- _Required work_: From the passage on adverse events after radioiodine therapy, reproduce word for word the part between "A higher prevalence" and "the activity administered.", inclusive.

Study text Start Marker

A higher prevalence of adverse events was observed in patients who underwent greater activities. All patients (100 %) treated with 9.25 GBq experienced one or more events and 75 % of patients treated with 7.4 GBq reported an event. The lowest prevalence of events was observed in patients treated with 1.11 GBq. Figure 2 shows the prevalence of adverse events (% patients) according to the activity administered.

The most prevalent event was nausea, being observed for higher activities (above 3.7 GBq), and this finding is in accordance with what is described in the radiopharmaceutical product leaflets of sodium iodide (131I), being characterized as very frequent [11, 12, 13]. Table 3 shows the relationship observed between event and administered activity.

Salivary gland dysfunction is the most common complication of radioiodine therapy for differentiated thyroid cancer[19]. In the present study, 12.8 % of patients presented sialadenitis. A previous study found that approximately a quarter of patients treated with 3.4 GBq or more were affected by ultrasound-confirmed chronic sialoadenitis and no lesions were detected in those patients who received activities less than or equal to 1.8 GBq, concluding that the main factor of risk for injury is the activity administered [20].

Study text End Marker
Records supplied Start Marker

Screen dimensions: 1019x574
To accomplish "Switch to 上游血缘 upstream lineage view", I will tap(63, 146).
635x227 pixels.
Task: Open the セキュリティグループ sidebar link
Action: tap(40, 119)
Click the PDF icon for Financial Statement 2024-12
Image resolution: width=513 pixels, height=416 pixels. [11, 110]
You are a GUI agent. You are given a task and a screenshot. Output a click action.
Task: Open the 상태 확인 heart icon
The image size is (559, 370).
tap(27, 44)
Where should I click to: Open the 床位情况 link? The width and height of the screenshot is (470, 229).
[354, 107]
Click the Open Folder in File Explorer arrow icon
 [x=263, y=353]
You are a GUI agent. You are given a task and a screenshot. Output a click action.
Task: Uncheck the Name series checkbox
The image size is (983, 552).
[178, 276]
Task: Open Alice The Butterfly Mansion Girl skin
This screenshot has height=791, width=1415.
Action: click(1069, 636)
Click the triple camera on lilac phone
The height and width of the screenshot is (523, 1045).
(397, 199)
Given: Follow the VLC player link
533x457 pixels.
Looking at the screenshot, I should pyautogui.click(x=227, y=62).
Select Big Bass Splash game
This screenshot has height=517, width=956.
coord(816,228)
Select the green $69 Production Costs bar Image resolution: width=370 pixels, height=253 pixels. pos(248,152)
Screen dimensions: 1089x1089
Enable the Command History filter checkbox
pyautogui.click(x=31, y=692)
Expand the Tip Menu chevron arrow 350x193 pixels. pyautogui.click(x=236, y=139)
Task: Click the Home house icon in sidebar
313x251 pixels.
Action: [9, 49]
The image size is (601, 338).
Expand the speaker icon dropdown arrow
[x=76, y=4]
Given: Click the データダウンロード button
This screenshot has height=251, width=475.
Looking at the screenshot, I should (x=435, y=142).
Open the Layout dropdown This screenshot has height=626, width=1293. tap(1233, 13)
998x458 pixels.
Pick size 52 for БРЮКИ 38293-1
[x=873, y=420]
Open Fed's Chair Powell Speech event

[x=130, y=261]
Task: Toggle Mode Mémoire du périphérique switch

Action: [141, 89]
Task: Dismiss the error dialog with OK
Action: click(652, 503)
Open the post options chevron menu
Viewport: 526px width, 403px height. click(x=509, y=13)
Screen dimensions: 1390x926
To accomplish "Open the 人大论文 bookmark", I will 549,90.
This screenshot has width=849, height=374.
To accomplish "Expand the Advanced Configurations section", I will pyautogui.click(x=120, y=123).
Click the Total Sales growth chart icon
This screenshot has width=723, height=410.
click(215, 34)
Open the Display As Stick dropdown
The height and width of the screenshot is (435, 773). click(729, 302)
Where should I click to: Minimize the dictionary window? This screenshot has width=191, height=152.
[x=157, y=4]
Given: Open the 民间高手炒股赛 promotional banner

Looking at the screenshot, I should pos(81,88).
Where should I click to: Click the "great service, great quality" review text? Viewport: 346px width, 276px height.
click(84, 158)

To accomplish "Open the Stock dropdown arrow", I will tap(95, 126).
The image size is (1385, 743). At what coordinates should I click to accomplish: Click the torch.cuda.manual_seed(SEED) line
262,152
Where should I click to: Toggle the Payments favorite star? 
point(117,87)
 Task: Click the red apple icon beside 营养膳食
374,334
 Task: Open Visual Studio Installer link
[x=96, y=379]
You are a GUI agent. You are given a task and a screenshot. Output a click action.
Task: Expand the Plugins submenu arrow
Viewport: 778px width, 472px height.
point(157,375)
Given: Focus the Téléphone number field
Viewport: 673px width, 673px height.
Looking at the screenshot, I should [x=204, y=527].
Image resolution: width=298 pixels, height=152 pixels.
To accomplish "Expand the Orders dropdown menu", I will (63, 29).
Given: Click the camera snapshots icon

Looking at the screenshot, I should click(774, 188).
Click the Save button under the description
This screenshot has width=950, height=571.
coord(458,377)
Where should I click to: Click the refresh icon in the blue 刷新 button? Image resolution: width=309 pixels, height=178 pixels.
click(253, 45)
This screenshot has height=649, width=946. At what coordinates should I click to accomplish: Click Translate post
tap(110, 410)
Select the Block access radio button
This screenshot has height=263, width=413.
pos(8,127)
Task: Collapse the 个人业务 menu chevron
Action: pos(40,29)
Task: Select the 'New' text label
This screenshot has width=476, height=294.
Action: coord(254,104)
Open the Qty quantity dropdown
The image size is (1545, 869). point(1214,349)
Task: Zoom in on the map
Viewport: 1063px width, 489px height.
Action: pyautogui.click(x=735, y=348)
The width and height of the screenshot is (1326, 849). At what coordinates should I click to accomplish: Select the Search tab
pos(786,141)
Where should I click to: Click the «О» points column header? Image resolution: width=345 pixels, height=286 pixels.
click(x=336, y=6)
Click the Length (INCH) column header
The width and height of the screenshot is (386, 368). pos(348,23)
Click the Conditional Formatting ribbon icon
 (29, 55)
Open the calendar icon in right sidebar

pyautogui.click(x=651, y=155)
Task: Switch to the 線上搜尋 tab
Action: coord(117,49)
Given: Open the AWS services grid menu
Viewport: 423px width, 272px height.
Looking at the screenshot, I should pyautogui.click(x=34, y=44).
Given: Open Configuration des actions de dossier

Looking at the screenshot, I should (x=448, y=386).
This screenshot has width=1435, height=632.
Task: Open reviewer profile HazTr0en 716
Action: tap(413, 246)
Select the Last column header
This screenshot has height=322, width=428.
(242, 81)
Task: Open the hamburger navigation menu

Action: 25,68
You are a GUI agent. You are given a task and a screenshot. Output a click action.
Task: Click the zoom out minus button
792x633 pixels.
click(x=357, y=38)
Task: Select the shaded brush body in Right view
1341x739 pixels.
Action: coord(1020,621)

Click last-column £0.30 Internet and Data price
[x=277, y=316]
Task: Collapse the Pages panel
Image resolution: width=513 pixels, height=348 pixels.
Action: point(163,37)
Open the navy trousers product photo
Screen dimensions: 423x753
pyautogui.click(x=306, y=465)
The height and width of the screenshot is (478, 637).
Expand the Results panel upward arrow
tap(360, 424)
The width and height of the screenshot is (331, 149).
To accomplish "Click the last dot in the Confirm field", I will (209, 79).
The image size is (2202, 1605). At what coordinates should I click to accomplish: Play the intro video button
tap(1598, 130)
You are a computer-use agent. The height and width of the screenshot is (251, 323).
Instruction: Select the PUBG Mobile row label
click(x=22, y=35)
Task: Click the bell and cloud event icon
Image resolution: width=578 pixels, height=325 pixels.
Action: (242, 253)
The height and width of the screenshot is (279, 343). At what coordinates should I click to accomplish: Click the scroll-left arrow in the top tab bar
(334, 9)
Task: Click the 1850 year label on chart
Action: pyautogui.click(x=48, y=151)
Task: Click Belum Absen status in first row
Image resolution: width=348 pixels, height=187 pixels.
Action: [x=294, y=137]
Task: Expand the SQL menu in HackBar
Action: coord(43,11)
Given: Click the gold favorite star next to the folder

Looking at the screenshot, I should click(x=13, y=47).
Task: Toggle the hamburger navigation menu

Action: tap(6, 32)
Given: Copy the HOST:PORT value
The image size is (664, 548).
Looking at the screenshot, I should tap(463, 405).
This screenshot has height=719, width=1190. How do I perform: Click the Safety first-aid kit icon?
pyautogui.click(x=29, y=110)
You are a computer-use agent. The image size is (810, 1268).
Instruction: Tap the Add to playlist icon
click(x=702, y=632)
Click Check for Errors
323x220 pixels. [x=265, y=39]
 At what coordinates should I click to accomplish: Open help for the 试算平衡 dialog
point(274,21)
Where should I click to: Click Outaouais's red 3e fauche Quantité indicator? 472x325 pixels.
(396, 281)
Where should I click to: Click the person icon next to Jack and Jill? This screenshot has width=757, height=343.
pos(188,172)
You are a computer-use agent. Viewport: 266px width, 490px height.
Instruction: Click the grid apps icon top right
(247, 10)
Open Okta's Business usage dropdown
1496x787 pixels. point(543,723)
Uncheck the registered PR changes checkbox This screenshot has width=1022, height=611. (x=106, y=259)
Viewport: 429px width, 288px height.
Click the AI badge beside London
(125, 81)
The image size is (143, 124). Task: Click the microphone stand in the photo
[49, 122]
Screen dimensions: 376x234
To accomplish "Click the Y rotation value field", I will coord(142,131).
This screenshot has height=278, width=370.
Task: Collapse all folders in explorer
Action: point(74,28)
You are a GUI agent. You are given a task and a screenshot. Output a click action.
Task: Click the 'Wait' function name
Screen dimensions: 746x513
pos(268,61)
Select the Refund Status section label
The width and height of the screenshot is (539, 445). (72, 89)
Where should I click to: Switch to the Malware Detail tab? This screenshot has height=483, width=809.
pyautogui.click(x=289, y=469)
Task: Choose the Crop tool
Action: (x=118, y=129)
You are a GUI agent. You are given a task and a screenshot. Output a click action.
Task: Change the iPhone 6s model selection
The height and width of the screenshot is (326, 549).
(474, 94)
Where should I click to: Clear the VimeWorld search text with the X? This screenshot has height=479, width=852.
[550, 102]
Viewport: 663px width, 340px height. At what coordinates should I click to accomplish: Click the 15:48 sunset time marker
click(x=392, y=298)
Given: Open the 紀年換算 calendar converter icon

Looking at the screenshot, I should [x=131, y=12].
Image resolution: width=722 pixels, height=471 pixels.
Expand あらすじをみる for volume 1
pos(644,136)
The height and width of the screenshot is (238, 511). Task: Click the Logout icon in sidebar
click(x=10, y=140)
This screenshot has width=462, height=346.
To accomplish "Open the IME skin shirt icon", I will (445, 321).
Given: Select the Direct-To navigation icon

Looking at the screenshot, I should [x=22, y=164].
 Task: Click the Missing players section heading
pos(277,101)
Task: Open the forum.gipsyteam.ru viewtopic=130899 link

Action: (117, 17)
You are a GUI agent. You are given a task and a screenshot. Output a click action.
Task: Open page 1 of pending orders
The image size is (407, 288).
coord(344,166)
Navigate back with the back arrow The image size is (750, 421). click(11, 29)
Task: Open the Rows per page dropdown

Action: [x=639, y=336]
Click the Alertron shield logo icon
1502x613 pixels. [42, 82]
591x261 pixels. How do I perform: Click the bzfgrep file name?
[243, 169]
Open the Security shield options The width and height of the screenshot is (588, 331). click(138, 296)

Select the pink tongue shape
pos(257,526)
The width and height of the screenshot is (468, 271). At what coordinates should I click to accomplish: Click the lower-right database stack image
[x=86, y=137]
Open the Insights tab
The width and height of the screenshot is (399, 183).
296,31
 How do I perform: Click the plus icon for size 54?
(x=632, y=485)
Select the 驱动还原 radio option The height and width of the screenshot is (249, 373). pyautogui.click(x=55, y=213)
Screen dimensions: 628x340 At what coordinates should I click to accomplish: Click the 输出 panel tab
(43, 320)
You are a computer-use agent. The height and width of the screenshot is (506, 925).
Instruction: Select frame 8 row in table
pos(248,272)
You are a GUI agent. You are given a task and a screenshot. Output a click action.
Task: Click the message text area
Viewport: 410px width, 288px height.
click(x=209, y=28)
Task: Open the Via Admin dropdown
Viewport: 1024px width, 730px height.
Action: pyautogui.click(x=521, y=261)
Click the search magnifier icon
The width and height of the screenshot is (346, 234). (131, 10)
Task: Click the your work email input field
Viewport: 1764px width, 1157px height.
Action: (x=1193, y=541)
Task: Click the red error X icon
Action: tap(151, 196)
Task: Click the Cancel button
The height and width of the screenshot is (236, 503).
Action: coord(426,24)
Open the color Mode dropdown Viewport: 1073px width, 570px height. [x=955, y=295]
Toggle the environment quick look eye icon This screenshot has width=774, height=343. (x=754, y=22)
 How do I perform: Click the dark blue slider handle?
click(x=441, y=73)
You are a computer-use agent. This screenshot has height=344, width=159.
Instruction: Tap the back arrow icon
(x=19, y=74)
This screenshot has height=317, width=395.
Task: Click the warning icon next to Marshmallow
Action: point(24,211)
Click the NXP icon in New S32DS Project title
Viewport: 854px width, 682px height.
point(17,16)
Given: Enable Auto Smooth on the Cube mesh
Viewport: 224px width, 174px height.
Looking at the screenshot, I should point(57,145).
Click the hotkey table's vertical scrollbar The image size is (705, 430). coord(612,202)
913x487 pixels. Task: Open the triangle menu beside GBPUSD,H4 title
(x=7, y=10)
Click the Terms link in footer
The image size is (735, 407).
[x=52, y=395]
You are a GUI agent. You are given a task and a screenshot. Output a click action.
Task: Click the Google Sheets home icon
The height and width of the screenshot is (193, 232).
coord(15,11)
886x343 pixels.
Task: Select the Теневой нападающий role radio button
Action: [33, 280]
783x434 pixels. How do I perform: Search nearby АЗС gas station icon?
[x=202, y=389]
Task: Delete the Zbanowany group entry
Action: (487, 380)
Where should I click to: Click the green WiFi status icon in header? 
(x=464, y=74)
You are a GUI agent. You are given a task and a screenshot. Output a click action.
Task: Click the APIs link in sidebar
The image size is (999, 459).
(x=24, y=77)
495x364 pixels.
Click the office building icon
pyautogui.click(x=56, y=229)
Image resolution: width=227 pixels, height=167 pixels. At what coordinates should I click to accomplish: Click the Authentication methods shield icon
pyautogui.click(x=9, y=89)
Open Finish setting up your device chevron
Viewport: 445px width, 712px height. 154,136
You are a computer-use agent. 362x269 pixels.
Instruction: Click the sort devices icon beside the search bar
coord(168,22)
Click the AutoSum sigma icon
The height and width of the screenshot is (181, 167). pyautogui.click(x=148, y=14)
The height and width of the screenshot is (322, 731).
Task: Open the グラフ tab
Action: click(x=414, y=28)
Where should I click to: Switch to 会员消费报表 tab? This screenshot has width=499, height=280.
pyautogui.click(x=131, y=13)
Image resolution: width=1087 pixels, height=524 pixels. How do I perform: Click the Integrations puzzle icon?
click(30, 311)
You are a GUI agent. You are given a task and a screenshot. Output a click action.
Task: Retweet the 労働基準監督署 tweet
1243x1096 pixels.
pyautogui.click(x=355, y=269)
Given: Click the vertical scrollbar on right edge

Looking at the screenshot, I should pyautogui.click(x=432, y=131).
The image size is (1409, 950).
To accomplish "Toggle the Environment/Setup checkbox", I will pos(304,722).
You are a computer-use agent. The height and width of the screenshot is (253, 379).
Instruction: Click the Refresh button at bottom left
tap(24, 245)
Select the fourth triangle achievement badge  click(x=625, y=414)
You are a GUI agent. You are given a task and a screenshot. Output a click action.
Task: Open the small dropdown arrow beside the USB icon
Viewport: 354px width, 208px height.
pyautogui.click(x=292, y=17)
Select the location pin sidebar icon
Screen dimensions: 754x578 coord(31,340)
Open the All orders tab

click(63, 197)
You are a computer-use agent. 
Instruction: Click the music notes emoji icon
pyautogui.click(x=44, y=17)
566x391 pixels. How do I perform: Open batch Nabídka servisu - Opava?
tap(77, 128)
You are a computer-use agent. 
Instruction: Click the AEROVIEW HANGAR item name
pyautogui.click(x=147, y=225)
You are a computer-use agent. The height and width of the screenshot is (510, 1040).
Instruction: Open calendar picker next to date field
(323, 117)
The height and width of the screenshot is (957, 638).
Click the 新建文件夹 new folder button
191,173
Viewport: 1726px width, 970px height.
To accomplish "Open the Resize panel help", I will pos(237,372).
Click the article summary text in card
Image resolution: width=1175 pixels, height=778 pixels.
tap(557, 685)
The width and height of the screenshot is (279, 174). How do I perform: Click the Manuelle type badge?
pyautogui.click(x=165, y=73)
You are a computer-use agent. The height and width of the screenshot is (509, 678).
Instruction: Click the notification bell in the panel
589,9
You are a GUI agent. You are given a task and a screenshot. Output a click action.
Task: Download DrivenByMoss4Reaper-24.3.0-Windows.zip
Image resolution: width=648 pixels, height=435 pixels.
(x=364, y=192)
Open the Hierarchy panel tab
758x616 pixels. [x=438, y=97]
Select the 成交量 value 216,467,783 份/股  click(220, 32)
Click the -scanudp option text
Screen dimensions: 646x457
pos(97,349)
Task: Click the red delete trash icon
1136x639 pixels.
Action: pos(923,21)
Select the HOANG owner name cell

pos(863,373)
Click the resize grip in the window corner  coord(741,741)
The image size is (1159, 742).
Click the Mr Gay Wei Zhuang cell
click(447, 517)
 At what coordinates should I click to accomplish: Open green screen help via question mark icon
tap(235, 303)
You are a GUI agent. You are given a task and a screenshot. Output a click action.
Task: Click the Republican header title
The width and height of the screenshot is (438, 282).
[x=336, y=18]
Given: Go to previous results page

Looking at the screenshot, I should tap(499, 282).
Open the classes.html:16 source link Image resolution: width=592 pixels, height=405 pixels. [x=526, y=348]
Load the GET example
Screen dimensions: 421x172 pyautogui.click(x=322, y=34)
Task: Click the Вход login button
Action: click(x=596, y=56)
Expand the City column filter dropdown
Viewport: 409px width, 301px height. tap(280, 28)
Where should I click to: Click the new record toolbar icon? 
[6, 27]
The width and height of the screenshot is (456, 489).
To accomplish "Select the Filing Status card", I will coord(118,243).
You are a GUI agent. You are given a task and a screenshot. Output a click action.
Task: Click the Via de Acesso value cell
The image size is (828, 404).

Records supplied End Marker

- _Response for this exercise_:
A higher prevalence of adverse events was observed in patients who underwent greater activities. All patients (100 %) treated with 9.25 GBq experienced one or more events and 75 % of patients treated with 7.4 GBq reported an event. The lowest prevalence of events was observed in patients treated with 1.11 GBq. Figure 2 shows the prevalence of adverse events (% patients) according to the activity administered.